Entries for locating text and elements

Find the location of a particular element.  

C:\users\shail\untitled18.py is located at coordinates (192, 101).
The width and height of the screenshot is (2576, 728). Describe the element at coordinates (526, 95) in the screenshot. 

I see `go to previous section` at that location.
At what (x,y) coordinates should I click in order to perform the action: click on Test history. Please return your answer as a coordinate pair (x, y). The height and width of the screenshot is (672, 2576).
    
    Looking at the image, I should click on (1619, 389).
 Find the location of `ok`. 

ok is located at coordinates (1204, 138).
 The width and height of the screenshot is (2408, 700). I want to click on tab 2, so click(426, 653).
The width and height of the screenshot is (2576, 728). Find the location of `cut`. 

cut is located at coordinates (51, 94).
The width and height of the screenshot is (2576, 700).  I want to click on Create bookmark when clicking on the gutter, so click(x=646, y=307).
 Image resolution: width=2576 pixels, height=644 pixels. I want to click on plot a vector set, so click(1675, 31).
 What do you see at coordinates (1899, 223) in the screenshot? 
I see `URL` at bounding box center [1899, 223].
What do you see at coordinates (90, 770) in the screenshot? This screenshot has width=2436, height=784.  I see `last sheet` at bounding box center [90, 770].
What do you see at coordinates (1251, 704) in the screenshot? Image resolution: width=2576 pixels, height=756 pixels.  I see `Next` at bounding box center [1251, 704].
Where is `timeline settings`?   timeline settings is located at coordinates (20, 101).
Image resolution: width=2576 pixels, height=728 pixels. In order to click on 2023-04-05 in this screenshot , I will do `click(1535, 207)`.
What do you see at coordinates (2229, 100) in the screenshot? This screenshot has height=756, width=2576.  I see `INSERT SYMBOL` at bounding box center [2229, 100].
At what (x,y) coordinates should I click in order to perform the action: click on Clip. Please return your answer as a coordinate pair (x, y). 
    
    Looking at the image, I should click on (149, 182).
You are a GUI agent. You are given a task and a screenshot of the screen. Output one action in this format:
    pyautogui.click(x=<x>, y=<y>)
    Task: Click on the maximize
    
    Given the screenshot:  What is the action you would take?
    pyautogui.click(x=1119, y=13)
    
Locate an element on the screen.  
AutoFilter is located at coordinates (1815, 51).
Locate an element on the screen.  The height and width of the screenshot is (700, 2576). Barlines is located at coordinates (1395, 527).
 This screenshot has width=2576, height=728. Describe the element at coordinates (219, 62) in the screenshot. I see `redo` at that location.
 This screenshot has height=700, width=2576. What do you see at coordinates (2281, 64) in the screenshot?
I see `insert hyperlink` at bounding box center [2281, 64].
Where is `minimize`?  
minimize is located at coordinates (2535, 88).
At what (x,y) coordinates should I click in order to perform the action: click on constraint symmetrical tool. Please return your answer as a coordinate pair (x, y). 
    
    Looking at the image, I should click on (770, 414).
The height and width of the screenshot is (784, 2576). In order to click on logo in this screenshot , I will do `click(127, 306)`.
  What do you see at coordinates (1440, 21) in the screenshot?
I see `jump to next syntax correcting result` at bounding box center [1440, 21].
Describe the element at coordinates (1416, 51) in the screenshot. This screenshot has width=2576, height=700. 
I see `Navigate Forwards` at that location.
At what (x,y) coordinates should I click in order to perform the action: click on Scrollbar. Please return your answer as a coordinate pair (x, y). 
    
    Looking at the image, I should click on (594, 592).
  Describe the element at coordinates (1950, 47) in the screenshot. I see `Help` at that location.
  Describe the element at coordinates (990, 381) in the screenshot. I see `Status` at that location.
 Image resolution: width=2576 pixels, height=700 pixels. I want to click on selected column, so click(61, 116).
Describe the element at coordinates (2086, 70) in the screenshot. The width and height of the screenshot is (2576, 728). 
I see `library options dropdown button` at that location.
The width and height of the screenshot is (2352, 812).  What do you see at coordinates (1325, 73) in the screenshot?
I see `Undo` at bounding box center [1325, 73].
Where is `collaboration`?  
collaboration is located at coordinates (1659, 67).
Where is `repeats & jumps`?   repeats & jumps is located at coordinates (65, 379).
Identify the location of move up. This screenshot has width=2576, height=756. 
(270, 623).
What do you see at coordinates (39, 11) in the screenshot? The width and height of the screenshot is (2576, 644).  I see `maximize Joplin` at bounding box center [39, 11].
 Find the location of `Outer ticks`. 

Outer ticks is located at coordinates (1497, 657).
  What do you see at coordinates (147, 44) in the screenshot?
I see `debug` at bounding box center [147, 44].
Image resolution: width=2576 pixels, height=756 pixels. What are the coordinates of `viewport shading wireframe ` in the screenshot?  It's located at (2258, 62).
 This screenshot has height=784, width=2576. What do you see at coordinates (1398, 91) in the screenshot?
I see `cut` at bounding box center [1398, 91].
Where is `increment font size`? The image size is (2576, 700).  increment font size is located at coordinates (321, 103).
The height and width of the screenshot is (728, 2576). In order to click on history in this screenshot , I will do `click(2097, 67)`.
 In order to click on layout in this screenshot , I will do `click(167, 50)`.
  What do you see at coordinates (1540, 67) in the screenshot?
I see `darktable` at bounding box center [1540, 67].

:: INSTRUCTION ::
Pick out every line in the entries above that contains the word "Where", and copy each of those lines. Case counts.

:: EXERCISE RESPONSE ::
Where is `timeline settings`?   timeline settings is located at coordinates (20, 101).
Where is `minimize`?  
Where is `collaboration`?  
Where is `repeats & jumps`?   repeats & jumps is located at coordinates (65, 379).
Where is `increment font size`? The image size is (2576, 700).  increment font size is located at coordinates (321, 103).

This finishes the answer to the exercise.